> WHAT IS NEEDED: Please set down only the lines from the one containing "This screenshot has" through the end of the entries below, exactly, minus any pictures.

------

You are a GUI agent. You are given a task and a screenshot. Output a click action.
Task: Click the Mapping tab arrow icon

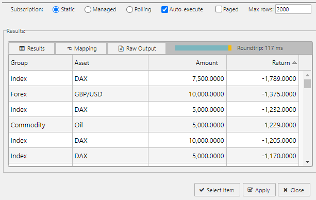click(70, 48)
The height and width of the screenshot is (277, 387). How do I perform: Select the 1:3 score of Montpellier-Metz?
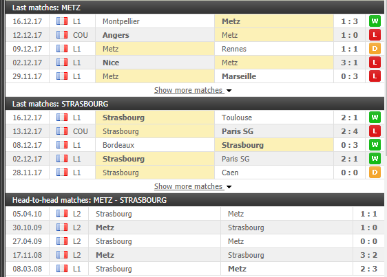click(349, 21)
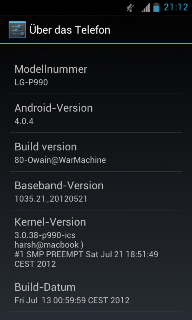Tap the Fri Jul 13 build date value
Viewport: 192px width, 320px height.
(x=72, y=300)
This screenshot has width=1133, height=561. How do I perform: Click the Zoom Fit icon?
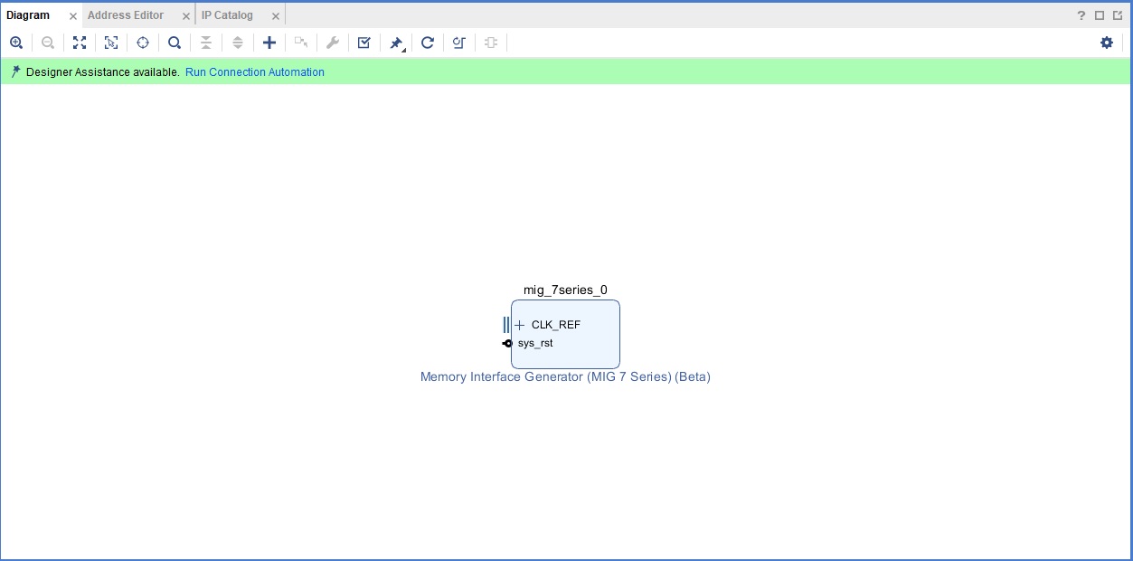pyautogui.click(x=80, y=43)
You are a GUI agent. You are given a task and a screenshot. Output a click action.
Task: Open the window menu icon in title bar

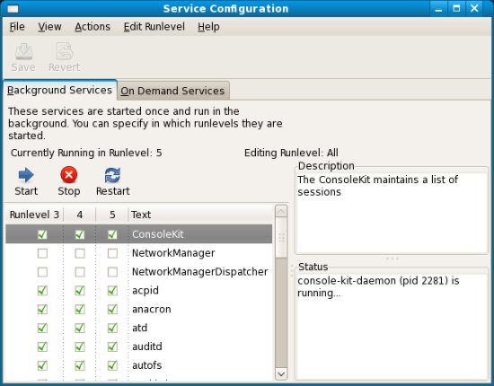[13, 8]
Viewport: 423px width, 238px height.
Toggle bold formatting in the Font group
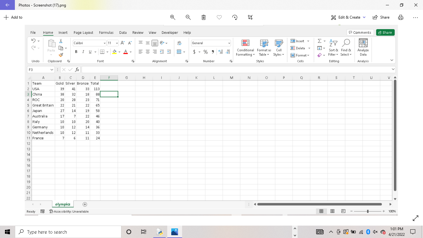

------

> TASK SOLUTION:
This screenshot has width=1133, height=561. How do I perform: Click the Zoom Fit icon?
pyautogui.click(x=80, y=43)
You are a GUI agent. You are given a task and a screenshot. Output a click action.
Task: Open the window menu icon in title bar

[13, 8]
Viewport: 423px width, 238px height.
Toggle bold formatting in the Font group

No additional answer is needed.